Task to complete: Continue the passage on USAID's disaster assistance response teams, starting after its last sentence.

Text section:
These DART teams were heavily influenced by the U.S. Forest Service’s Incident Command System (ICS). In the event of a disaster, USAID could stand up a Response Management Team (RMT). The DART was beta tested during Hurricane Hugo in September/October 1989. The team, with Paul Bell serving as team leader, was operating out of St. John’s, Antigua. The first official—though not quite ready for prime time—DART deployment took place in Northern Iraq in 1991. This is when non-governmental organizations (NGOs) and other nations first learned the term “DART” and realized that the team had an accessible budget to use for response efforts. USAID DARTs were active from the 1990s into the 2020s, with one stood up as recently as 2023 to help with refugees in Armenia. 

Three major disasters over the last two decades provide a window on USAID’s capability: the 2010 Haiti Earthquake, the Earthquake/Tsunami/Reactor Meltdown “Triple Disaster” that hit northern Japan on March 11th, 2011, and the response to the 2015 Nepal Earthquake.

Information:

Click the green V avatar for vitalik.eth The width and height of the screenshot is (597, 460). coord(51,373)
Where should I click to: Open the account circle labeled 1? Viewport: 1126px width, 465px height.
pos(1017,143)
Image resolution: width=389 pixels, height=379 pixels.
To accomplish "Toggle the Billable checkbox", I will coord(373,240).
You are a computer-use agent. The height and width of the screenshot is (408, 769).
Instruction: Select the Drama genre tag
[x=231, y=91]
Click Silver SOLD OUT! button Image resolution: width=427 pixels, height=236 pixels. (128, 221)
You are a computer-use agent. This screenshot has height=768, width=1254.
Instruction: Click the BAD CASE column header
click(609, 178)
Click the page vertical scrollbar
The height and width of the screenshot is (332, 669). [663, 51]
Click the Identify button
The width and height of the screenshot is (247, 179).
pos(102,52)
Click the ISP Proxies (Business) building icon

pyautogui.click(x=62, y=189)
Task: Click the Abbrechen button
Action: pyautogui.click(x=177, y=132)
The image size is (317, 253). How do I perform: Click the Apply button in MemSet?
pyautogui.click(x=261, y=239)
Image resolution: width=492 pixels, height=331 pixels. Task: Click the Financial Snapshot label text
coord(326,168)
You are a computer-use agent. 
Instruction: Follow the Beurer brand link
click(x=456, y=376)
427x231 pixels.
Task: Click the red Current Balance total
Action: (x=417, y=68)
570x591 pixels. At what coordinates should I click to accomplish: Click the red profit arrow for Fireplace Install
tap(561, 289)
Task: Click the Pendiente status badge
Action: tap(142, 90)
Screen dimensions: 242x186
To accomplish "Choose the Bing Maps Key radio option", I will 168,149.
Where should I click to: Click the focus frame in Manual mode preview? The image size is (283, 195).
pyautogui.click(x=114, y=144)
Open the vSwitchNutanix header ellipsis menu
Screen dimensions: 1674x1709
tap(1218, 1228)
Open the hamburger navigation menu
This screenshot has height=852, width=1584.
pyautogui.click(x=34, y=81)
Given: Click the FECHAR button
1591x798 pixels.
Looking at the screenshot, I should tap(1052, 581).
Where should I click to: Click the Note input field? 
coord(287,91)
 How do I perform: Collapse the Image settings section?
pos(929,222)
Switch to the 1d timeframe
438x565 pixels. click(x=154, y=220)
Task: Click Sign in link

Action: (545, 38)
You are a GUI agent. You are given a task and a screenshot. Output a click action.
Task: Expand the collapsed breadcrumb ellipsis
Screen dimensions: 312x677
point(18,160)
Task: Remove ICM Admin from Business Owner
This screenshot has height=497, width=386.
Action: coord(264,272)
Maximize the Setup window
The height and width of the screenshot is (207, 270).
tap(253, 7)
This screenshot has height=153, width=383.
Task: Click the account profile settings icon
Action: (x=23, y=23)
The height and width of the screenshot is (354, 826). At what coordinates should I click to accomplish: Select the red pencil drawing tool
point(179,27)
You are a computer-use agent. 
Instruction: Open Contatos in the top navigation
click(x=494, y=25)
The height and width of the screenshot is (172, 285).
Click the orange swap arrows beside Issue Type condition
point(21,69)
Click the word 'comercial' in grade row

Answer for the task:
On 12 January 2010, a magnitude 7 earthquake struck Haiti, centered just a short distance away from Haiti’s capital, Port-au-Prince. By the 13th, USAID DART teams were activated and USAR teams were in action on the 14th, doing urban search and rescue (USAR), logistics, rapid building assessments, and air transport. When the Tōhoku earthquake struck 45 miles off the coast of Japan, it provoked a massive tsunami, whose massive waters in turn flooded backup systems at some of the reactors of the Fukushima Nuclear Power Plant. In response to the triple disaster,USAID deployed a heavy DART team including nuclear radiation experts and USAR teams the day after the event. The team remained deployed for two months. Hours after the April 2015 Nepal Earthquake, USAID mobilized a 148 person DART team with USAR personnel out of Los Angeles and Fairfax, Virginia. Their RMT also put together logistical assistance, Water, Sanitation, and Hygiene (WASH) education, and capacity building support from nuclear meltdown mitigation to conflict medicine.

As Trump came into office there were still USAID staff deployed in Gaza. Three staff members were sent to Myanmar to respond to the earthquake in March of 2025, however they were fired once they arrived in the country.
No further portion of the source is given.